Yargıtay Kararı 10. Hukuk Dairesi 2016/11388 E. 2017/595 K. 06.02.2017 T.

YARGITAY KARARI
DAİRE : 10. Hukuk Dairesi
ESAS NO : 2016/11388
KARAR NO : 2017/595
KARAR TARİHİ : 06.02.2017

Mahkemesi :İş Mahkemesi

Dava, hak sahibi konumundaki davacının boşandığı eşiyle fiili birlikteliğine devam etmesi nedeniyle yersiz ödenen ölüm aylığının kesilmesine ilişkin işlemin iptali ile yeniden ölüm aylığının bağlanması talebine ilişkindir.
Mahkemece, ilamında belirtildiği şekilde davanın reddine karar verilmiştir.
Hükmün, davacı tarafından temyiz edilmesi üzerine, temyiz isteğinin süresinde olduğu anlaşıldıktan ve Tetkik Hakimi … tarafından düzenlenen raporla dosyadaki kâğıtlar okunduktan sonra işin gereği düşünüldü ve aşağıdaki karar tespit edildi.
Hakkında verilen boşanma kararı 20.03.2000 tarihinde kesinleşen davacıya, hak sahibi kız çocuğu sıfatıyla 506 sayılı Kanun kapsamında bağlanan ölüm aylığının, boşandığı eşiyle fiilen birlikte yaşadığının belirlendiği gerekçesiyle davalı Kurumca kesildiği anlaşılmakta olup, Mahkemece yapılan yargılama sonunda yazılı biçimde davanın reddi yönünde hüküm tesis edilmiştir.
Davanın yasal dayanağı olan 5510 sayılı Kanunun 01.10.2008 tarihinde yürürlüğe giren 56. maddesinin ikinci fıkrasında, eşinden boşandığı halde, boşandığı eşiyle fiilen birlikte yaşadığı belirlenen eş ve çocukların, bağlanmış olan gelir ve aylıklarının kesileceği, bu kişilere ödenmiş olan tutarların, 96. madde hükümlerine göre geri alınacağı yönünde düzenleme yapılmıştır.
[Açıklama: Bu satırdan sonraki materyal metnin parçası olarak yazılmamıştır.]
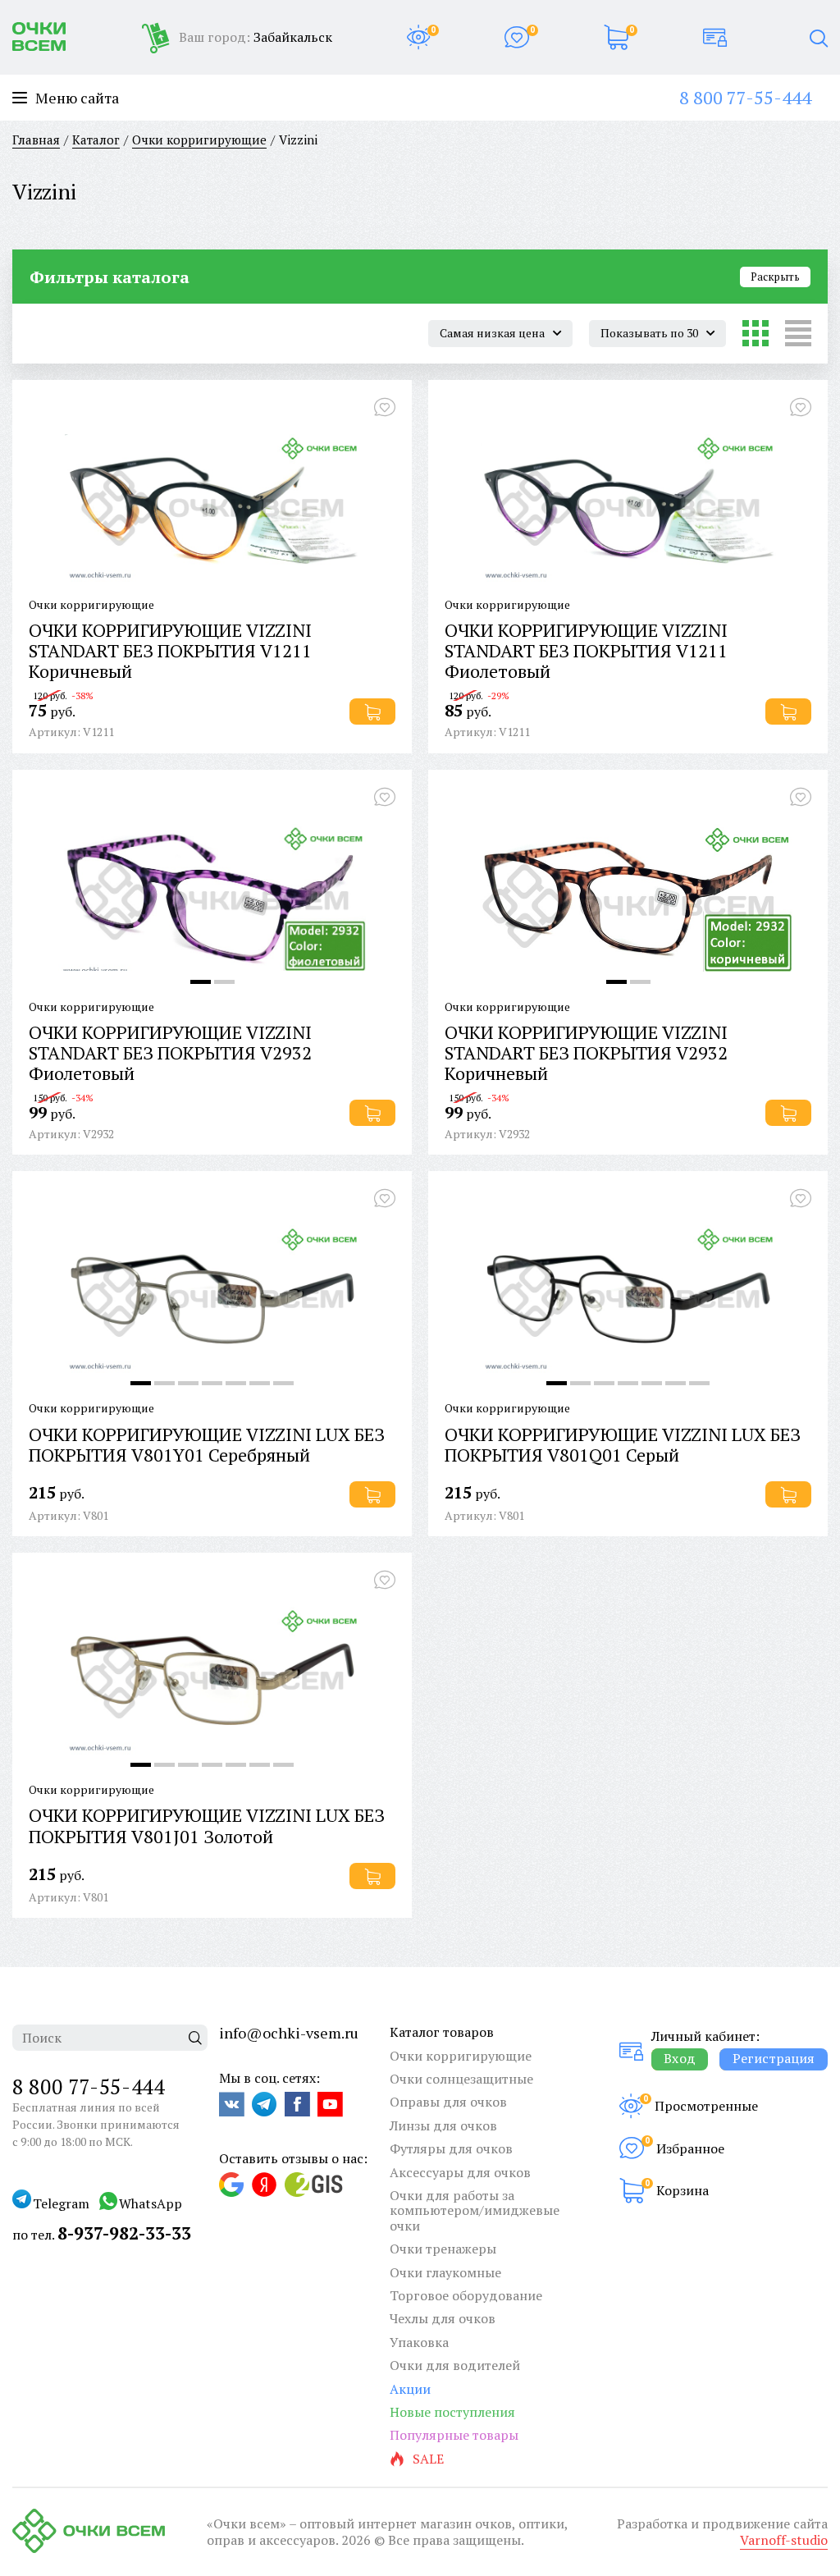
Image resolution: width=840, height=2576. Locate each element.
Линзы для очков (443, 2125)
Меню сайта (77, 98)
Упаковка (419, 2342)
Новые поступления (452, 2411)
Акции (410, 2389)
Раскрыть (775, 276)
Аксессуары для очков (460, 2172)
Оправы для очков (448, 2101)
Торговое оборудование (466, 2295)
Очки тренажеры (443, 2248)
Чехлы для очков (442, 2318)
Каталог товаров (442, 2032)
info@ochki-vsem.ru (288, 2033)
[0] (418, 37)
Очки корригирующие (461, 2055)
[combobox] (500, 333)
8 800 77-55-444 (745, 97)
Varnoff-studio (784, 2540)
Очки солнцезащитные (461, 2078)
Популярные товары (454, 2434)
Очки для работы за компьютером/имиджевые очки (474, 2210)
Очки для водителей (455, 2365)
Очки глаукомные (445, 2272)
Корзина (682, 2190)
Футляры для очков (451, 2148)
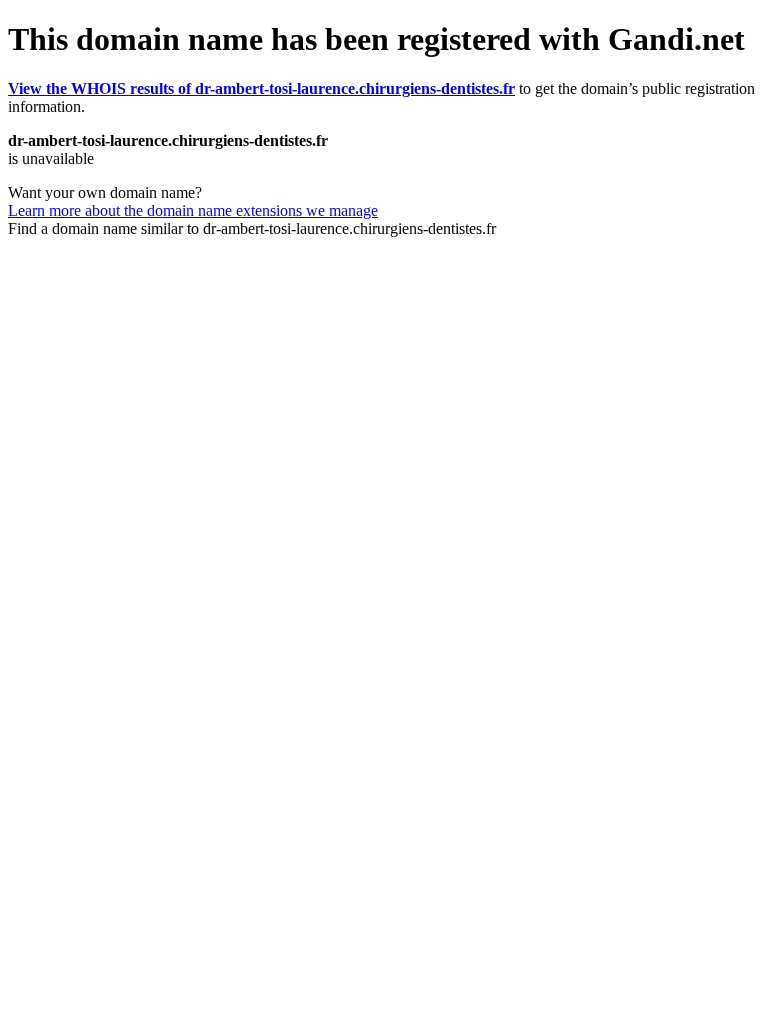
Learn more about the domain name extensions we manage (193, 210)
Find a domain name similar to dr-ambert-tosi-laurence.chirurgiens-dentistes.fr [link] (252, 228)
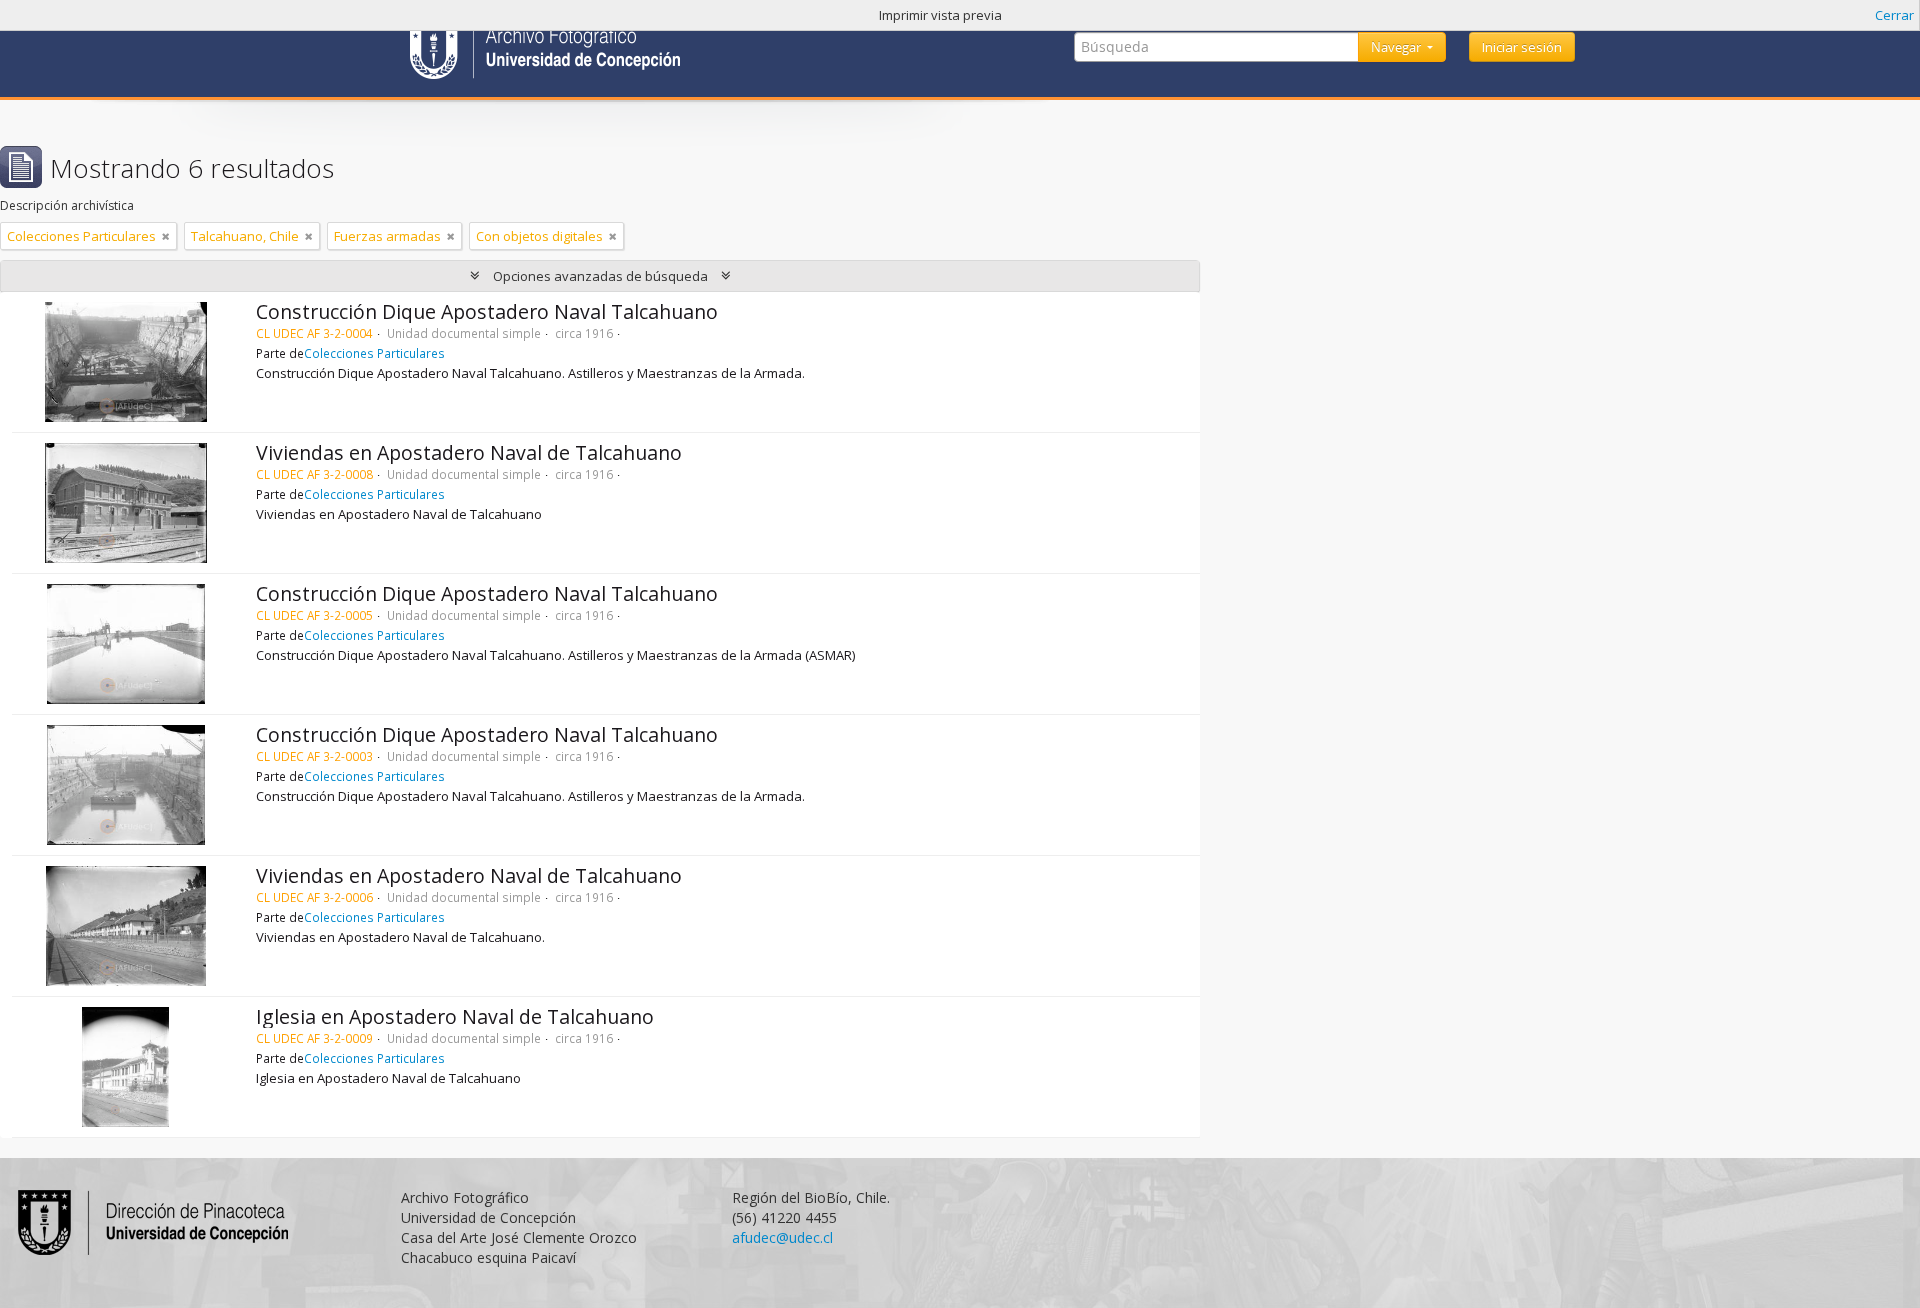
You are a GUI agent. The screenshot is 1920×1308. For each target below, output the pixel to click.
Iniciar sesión (1522, 47)
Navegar (1397, 47)
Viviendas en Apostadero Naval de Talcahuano (469, 452)
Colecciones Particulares (374, 353)
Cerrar (1894, 15)
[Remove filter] (166, 236)
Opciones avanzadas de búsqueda (600, 276)
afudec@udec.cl (782, 1237)
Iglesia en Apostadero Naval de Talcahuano (455, 1016)
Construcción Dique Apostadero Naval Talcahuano (487, 311)
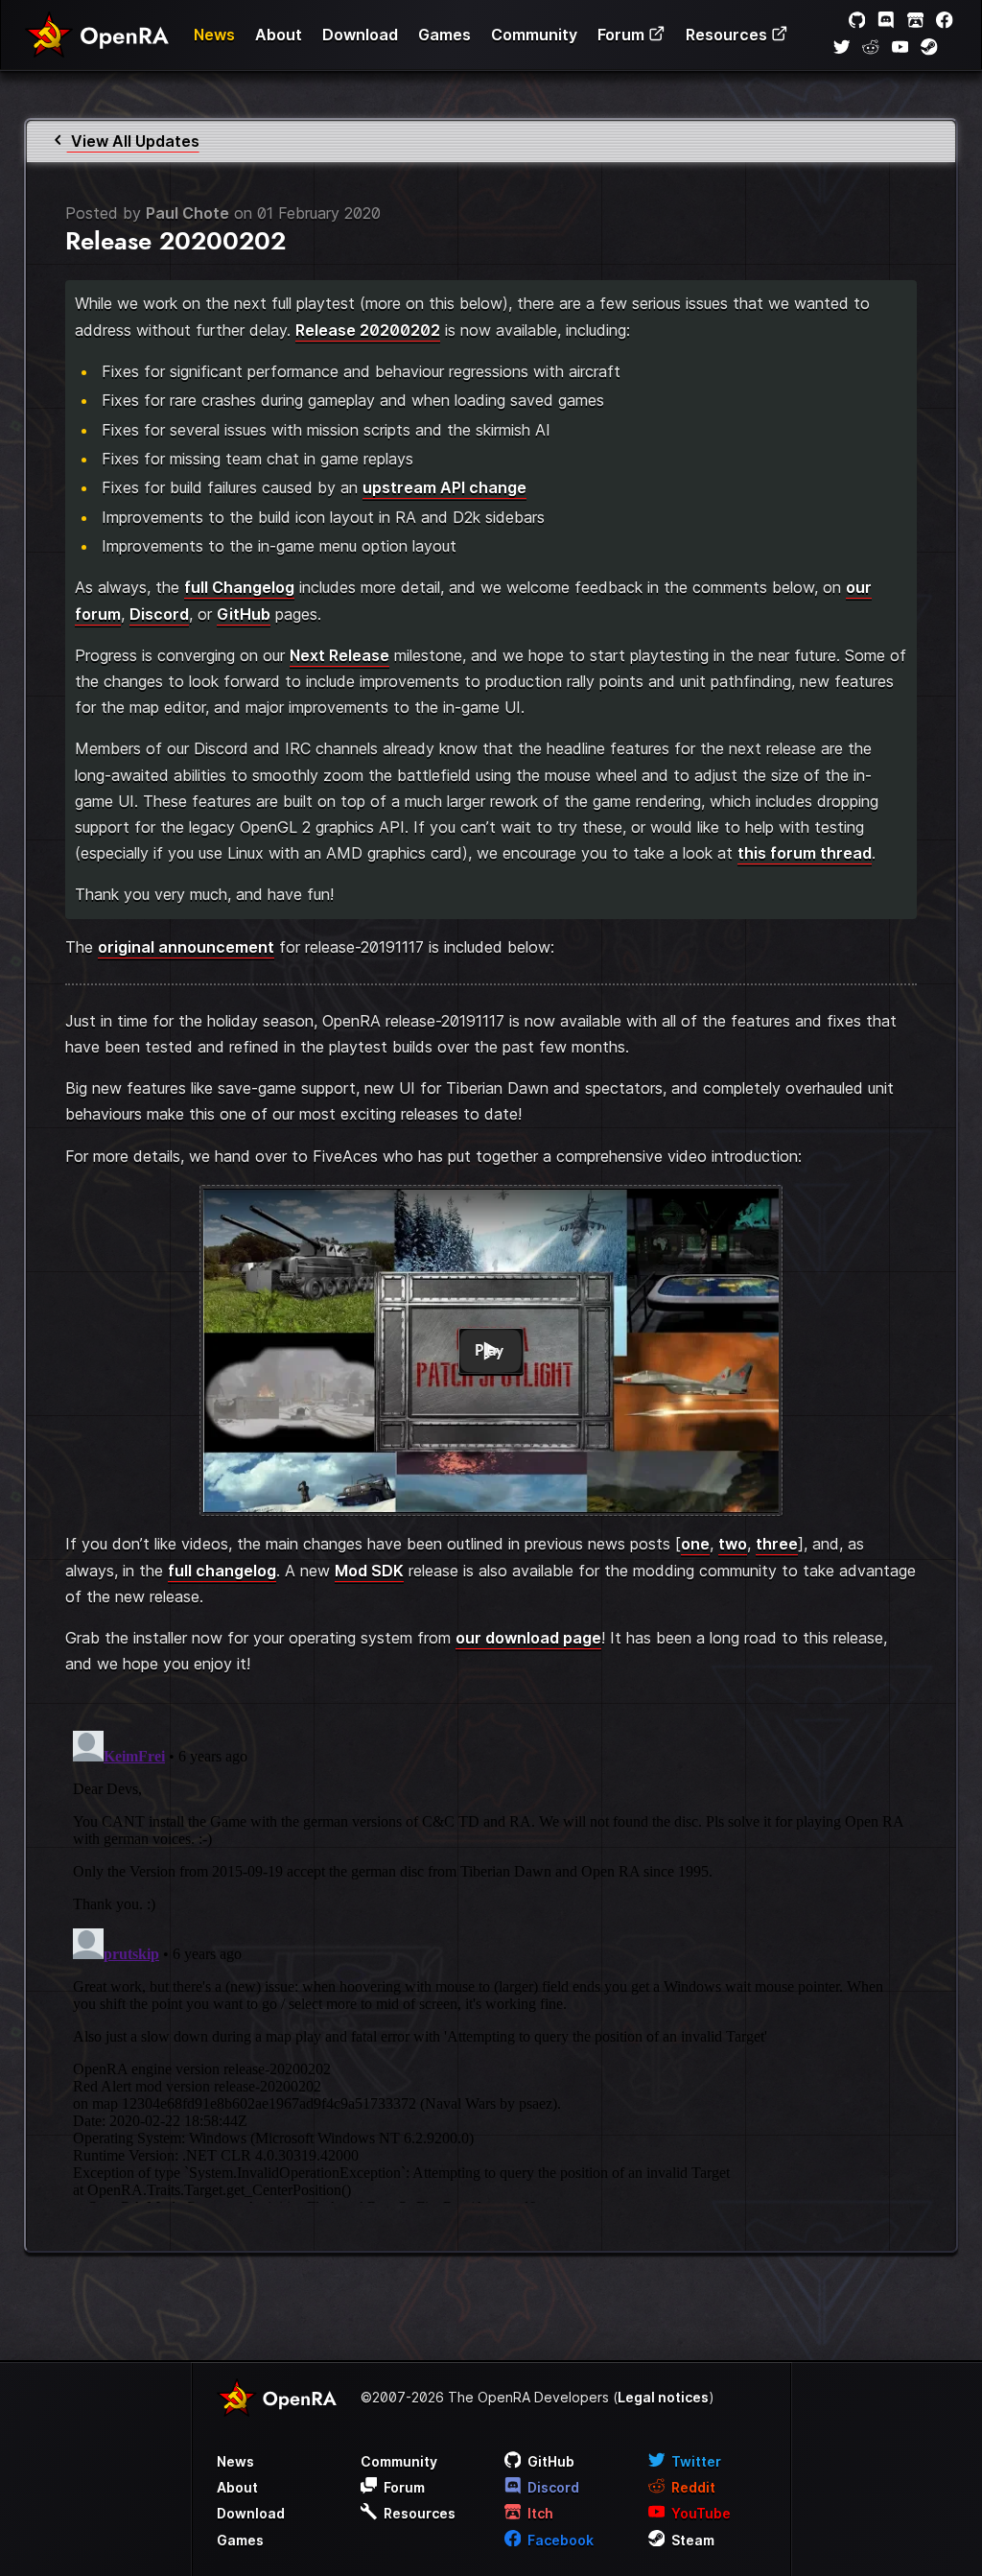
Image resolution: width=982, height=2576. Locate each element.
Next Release (339, 655)
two (732, 1543)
Anılan maddeye dayalı açılan bu tür davalarda eylemli olarak birlikte yaşama olgusunun tüm açıklığıyla ve taraflar arasındaki uyuşmazlık konusu dönem yönünden ortaya konulması önem arz etmektedir.
Eldeki davada, davalı Kurumun davacının boşandığı eşi ile birlikte yaşamaya devam ettiği gerekçesiyle 07.10.2008-20.12.2013 dönemi için ödenen ölüm aylıkları nedeniyle borç tahakkuk ettirdiği anlaşılmaktadır. Dosya kapsamından davacı ve eşinin 2008-2009 arası birlikte yaşadıkları anlaşılmakla birlikte Mahkemenin sonraki dönem yönünden yaptığı araştırma ve inceleme eksik olup hüküm kurmaya elverişli değildir. Bu nedenle, Mahkemenin davacının boşandığı eşinin 2009 yılından itibaren oturduğu adres/adreslerde mahalli zabıta marifetiyle dava konusu dönemde, kimlerle yaşadığı, boşandığı eşiyle birlikte yaşamın olup olmadığı hususlarının araştırılması, keza dosyada mevcut mahalli zabıta araştırmasının yetersiz olduğu, davacı ve eşinin
dava konusu dönemi kapsayacak şekilde ilgili Nüfus Müdürlüklerinden adres geri izleme belgeleri ile ilgili Seçim Kurullarından seçmen kayıt bilgilerinin getirtilmesi,birlikte yaşam konusunda davalı Kuruma ihbarda bulunan “…” isimli kişinin tanık sıfatıyla dinlenilmesi ve tüm bu delillerin değerlendirilmesi neticesinde hüküm kurulması gerekirken yazılı şekilde hüküm kurulması usul ve yasaya aykırı olup bozulması gerekmektedir.
Bu maddi ve hukuki olgular göz önünde bulundurulmaksızın, davacı talebinin tahkiki ve işin esası incelenmek suretiyle araştırma yapılmaksızın davanın kabulüne karar verilmesi, usul ve yasaya aykırı olup, bozma nedenidir.
O hâlde, davacı vekilinin bu yönleri amaçlayan temyiz itirazları kabul edilmeli ve hüküm bozulmalıdır.
SONUÇ : Temyiz edilen hükmün yukarıda açıklanan nedenlerle BOZULMASINA, temyiz harcının istek halinde davacıya iadesine, 06.02.2017 gününde oybirliğiyle karar verildi.